About the Photographer
Penn, Irving
American, 1917-2009
Irving Penn is perhaps best known for his fashion photographs that, beginning with his notable 1950s series of the Paris collections, defined a new look for magazines. By placing models against plain backdrops, Penn removed the familiar indicators of space or scale and allowed fashion to stand alone as the subject of his images. Many fashion photographs point to changes in aesthetic sensibilities as well as to changes in fashion itself, and Penn's routine use of minimal, flat backgrounds can be viewed as the introduction of the modern age of fashion photography. Penn frequently stresses the ephemeral nature of life by bringing out interesting flaws and impurities in his subjects, such as wrinkles, hairs, or dirt, which would have gone unnoticed on cluttered, distractive, or ornate backgrounds. He additionally renders beautiful seemingly unattractive or mundane items including cigarette butts retrieved from the gutter and frozen vegetables. Penn's attention to detail and his technical excellence are two traits fundamental to his entire range of work that includes fashion, still life, ethnographic portraiture and nudes.

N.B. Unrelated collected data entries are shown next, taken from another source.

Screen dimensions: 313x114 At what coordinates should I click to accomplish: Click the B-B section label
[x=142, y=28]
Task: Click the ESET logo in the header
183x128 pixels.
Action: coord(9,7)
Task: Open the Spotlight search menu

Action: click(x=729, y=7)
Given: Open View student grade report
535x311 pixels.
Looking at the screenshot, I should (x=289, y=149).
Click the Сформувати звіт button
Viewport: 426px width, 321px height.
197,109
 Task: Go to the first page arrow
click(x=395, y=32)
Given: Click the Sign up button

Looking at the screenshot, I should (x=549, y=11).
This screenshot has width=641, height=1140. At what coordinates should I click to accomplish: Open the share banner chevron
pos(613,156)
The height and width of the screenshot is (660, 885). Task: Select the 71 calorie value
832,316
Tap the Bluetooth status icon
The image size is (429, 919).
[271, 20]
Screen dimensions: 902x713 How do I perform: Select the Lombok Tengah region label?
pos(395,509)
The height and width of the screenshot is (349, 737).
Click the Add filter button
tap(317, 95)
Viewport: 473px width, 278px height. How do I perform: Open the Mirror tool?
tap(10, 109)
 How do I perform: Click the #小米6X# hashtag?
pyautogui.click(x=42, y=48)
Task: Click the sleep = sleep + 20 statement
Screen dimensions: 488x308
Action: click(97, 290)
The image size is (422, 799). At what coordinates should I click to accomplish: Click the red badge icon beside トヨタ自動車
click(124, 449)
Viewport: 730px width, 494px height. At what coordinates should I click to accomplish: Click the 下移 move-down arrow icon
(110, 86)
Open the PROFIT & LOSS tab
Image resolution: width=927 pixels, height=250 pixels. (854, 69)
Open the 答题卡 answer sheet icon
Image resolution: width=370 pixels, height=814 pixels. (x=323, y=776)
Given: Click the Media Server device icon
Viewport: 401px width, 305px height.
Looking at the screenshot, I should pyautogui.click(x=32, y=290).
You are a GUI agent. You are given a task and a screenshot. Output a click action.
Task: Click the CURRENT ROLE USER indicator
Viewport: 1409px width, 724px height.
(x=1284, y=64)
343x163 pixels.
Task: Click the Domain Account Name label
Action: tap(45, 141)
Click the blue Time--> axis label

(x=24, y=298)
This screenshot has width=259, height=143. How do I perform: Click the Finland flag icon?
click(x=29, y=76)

In the 1960s and early 1970s Penn turned his attention to so-called "primitive" cultures, those untouched by industrialization. Traveling with a canvas tent for a studio and using his characteristic simple backdrops, Penn revealed an interest not ethnographic or anthropological. Instead, Two New Guinea Men Holding Hands illustrates how Penn's experience as a fashion photographer informed his ethno-aesthetic projects, as he focuses on the formal qualities of his subjects' dress, pose and adornment rather than their individual identities, customs and surroundings.
Irving Penn's images have defined several generations of fashion and portrait photography. Penn, who was born in 1917 in New Jersey, worked in New York as a graphic artist in the 1930s, and spent a year painting in Mexico before starting work at Vogue magazine in the early 1940s. His photographs have been widely exhibited, included in major retrospective exhibitions, and are in the collections of the Art Institute of Chicago; Metropolitan Museum of Art, New York; and Moderna Museet, Stockholm, among many other museums.